Poets and philosophers have spoken about the powers of the mind. Manilus of ancient Rome declared majestically :
Nothing can withstand the powers of the mind. Barriers, enormous masses of matter, the remotest recesses are conquered. All things succumb. The very heaven itself is laid open.
Every accomplishment of the human spirit has involved the mind. Illnesses have been controlled and cured by the powers of the mind. Tales, ancient and modern, have painted mind-power over brain (matter) power. Some believe that there can be a mind without body. In certain mythologies the mind can leave the body, travel far and wide, and come back like a homing pigeon. In others, it can suck in information about events occurring in far away places. It has been argued on the basis of quantum mechanics that the mind is an open system and can work more wonders than it already does. But on the basis of what is normally observed, more often than not, it is Mohammed who goes to the mountain than the other way around.
We can throw a monkey-wrench in the normal functioning of mind by polluting the brain. A modicum of mescaline will do the job. When disease invades the brain, or brain cells age, the mind withers too. Destroy the matter composing the brain, and off goes the mind with it. All talk of mind over matter is true only up to a point. One is obliged to concede that mind is subservient to matter. Ultimately, matter triumphs, at least on our scale.

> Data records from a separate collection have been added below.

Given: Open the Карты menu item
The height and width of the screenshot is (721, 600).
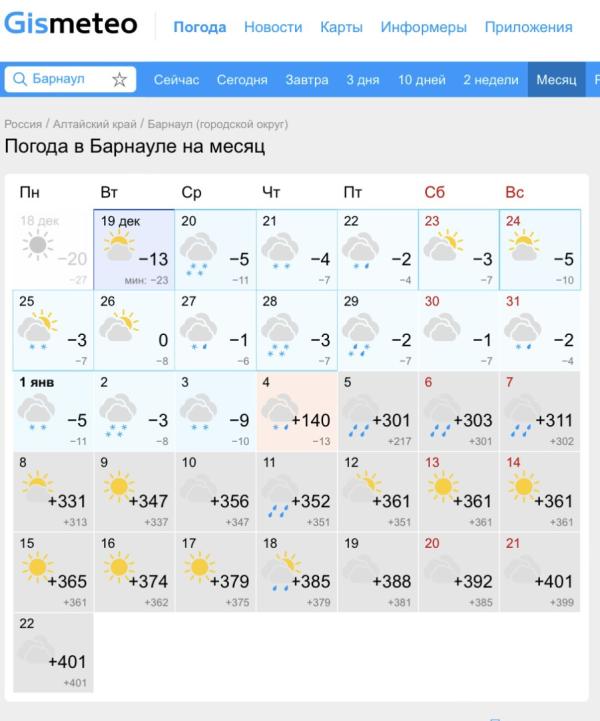Looking at the screenshot, I should click(341, 27).
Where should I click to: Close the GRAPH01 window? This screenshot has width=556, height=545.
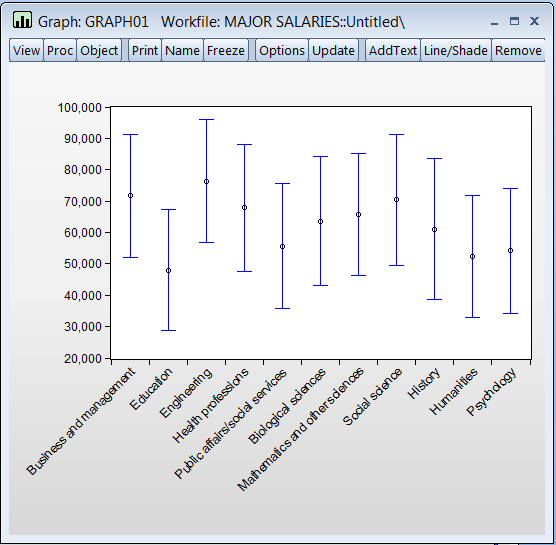534,21
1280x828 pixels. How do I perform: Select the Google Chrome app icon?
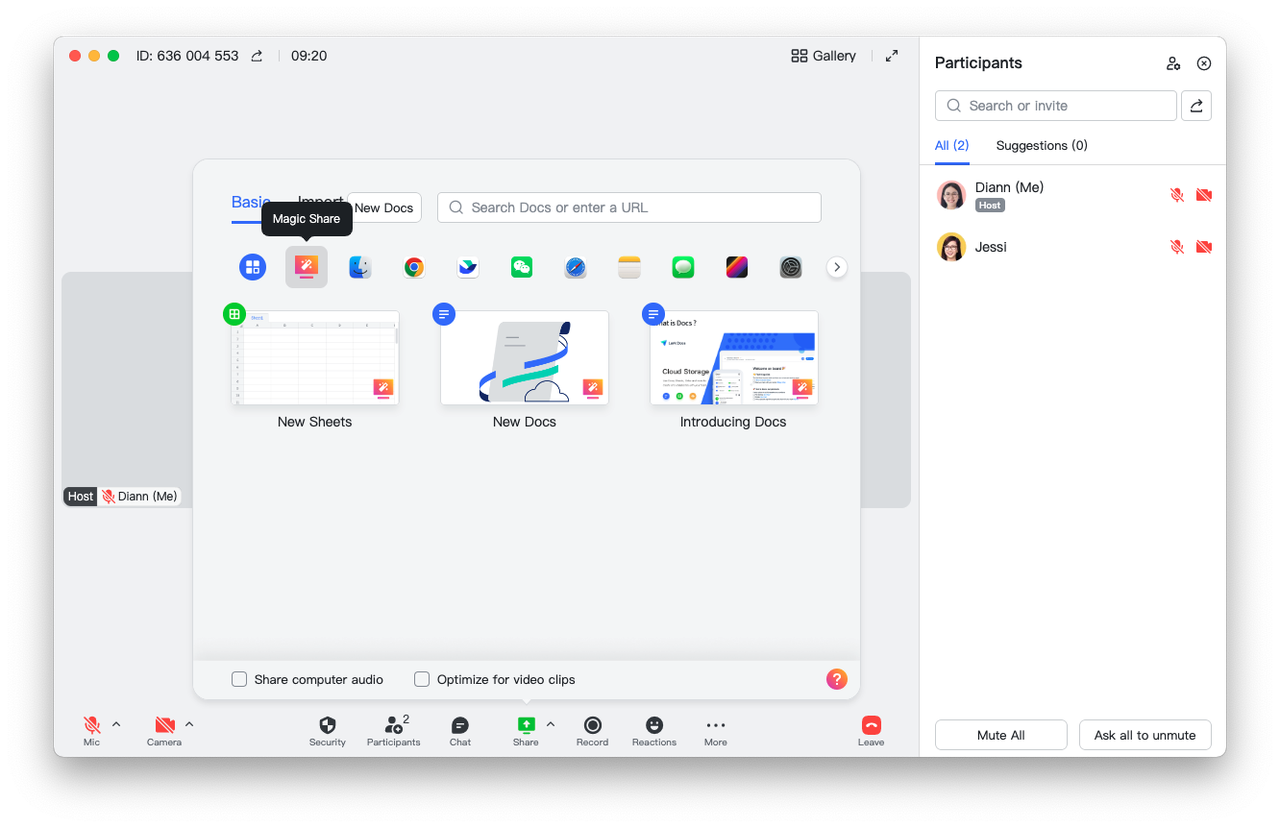[414, 267]
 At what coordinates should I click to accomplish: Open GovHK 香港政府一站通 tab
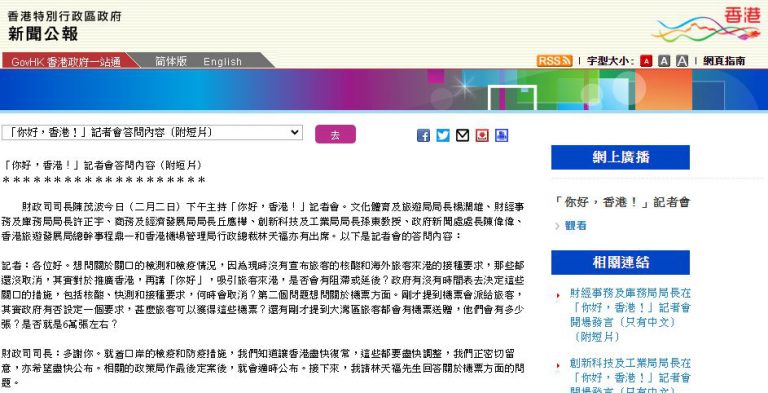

All this does not negate the fact that the human mind is more marvelous than routine life-throb. It is a flicker perhaps in the cosmic sea, but a mysterious light it is that shines brighter than any galaxy, for, but for mind, all the grandeur and glory of the world would remain unsought, inexperienced, and unsung.
So we grant that matter is more powerful, but we may claim that the mind is more meaningful, for, as the poet said :
Man’s mind’s a mirror of heavenly sights,
A brief wherein all marvels summèd lie,
Of fairest forms and sweetest shapes the store,
Most graceful all, yet thought may grace them more.